* [Brief]: Beginning with the first line of the data below, extract each line up to and including the one containing "Click the 321". Copy them exactly and add nothing.

****************

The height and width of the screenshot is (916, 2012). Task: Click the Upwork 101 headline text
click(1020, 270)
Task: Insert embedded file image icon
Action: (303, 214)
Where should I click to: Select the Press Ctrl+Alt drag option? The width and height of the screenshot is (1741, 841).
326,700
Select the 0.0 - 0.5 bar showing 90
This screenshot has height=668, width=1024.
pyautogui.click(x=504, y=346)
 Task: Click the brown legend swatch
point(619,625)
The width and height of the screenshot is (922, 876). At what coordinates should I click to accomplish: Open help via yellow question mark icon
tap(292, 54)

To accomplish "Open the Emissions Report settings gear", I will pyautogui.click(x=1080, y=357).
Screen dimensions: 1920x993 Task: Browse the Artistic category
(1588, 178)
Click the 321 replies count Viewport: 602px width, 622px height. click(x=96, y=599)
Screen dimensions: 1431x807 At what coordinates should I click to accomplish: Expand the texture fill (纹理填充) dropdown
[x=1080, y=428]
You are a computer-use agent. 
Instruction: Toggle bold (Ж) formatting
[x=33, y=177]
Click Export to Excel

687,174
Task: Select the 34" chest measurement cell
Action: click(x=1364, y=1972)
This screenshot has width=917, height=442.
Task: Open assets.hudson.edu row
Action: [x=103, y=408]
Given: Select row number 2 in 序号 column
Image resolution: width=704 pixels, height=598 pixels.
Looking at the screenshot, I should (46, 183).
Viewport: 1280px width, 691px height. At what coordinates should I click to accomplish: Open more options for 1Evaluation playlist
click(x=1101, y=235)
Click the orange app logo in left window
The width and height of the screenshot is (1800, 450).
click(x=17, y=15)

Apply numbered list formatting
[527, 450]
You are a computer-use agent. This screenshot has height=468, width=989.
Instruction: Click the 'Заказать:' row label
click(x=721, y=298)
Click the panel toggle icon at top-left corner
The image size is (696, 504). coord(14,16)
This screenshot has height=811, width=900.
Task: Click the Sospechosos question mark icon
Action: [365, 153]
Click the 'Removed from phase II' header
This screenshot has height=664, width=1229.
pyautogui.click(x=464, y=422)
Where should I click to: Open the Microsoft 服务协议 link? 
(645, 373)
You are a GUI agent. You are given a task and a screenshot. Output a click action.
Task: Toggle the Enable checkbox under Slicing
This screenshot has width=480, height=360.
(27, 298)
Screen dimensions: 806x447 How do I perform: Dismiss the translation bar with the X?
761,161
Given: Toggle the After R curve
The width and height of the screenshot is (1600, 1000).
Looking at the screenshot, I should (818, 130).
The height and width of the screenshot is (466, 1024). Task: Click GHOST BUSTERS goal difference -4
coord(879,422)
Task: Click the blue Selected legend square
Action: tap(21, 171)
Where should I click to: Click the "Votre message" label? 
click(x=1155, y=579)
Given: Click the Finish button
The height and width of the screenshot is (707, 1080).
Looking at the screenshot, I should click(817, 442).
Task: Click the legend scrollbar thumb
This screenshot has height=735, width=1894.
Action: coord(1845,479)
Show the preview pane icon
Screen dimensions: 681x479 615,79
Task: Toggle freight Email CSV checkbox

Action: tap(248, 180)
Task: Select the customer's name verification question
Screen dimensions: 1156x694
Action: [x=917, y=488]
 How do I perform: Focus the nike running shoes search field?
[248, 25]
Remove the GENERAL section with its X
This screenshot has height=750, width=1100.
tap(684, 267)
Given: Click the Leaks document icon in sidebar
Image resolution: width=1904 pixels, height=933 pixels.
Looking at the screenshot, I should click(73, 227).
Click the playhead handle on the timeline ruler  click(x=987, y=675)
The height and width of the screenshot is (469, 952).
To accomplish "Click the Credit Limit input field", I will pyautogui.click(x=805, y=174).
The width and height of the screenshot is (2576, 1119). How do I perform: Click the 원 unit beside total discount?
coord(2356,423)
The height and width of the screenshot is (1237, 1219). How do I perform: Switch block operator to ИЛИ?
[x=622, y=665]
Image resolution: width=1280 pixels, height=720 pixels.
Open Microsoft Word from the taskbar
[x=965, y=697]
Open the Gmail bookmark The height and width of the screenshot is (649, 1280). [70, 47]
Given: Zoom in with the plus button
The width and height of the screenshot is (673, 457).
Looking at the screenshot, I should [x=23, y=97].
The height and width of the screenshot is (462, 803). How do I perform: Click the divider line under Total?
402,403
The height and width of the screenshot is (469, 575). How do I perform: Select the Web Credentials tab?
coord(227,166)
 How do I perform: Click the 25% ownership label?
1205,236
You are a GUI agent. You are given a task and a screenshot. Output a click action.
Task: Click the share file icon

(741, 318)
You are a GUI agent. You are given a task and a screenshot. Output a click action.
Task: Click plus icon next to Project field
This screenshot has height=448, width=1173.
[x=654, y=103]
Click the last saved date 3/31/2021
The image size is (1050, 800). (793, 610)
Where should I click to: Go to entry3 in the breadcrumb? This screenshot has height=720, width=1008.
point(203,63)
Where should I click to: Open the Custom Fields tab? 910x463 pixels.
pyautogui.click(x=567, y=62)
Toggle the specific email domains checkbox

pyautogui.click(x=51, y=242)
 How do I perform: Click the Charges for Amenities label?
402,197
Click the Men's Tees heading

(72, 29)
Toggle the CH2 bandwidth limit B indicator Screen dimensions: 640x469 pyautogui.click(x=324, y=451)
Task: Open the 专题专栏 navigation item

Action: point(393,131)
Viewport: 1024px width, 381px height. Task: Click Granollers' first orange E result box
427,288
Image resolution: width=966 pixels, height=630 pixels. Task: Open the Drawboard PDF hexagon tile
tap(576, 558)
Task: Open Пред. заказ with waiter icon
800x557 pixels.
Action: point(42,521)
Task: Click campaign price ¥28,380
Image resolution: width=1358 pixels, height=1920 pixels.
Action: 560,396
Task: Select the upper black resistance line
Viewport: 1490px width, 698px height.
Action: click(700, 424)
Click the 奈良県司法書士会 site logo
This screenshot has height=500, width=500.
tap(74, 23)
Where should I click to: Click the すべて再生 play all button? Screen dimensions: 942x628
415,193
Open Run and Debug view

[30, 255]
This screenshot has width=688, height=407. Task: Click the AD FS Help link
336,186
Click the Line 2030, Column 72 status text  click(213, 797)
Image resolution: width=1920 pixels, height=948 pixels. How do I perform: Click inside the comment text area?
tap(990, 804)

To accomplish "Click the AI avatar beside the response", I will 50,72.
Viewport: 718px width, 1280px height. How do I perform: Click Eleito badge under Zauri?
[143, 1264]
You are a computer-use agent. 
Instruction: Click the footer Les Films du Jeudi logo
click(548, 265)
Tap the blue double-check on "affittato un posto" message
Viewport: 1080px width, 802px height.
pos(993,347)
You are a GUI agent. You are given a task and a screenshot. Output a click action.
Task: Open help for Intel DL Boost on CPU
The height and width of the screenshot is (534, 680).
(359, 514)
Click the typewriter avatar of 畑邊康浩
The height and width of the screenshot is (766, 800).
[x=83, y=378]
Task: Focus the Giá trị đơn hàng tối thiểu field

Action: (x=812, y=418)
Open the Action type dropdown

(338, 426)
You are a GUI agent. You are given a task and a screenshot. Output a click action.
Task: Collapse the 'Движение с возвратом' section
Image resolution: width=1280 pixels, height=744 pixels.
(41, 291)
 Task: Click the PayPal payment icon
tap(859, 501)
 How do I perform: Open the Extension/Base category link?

****************

* [Expected answer]:
The height and width of the screenshot is (916, 2012). Task: Click the Upwork 101 headline text
click(1020, 270)
Task: Insert embedded file image icon
Action: (303, 214)
Where should I click to: Select the Press Ctrl+Alt drag option? The width and height of the screenshot is (1741, 841).
326,700
Select the 0.0 - 0.5 bar showing 90
This screenshot has height=668, width=1024.
pyautogui.click(x=504, y=346)
 Task: Click the brown legend swatch
point(619,625)
The width and height of the screenshot is (922, 876). At what coordinates should I click to accomplish: Open help via yellow question mark icon
tap(292, 54)

To accomplish "Open the Emissions Report settings gear", I will pyautogui.click(x=1080, y=357).
Screen dimensions: 1920x993 Task: Browse the Artistic category
(1588, 178)
Click the 321 replies count Viewport: 602px width, 622px height. click(x=96, y=599)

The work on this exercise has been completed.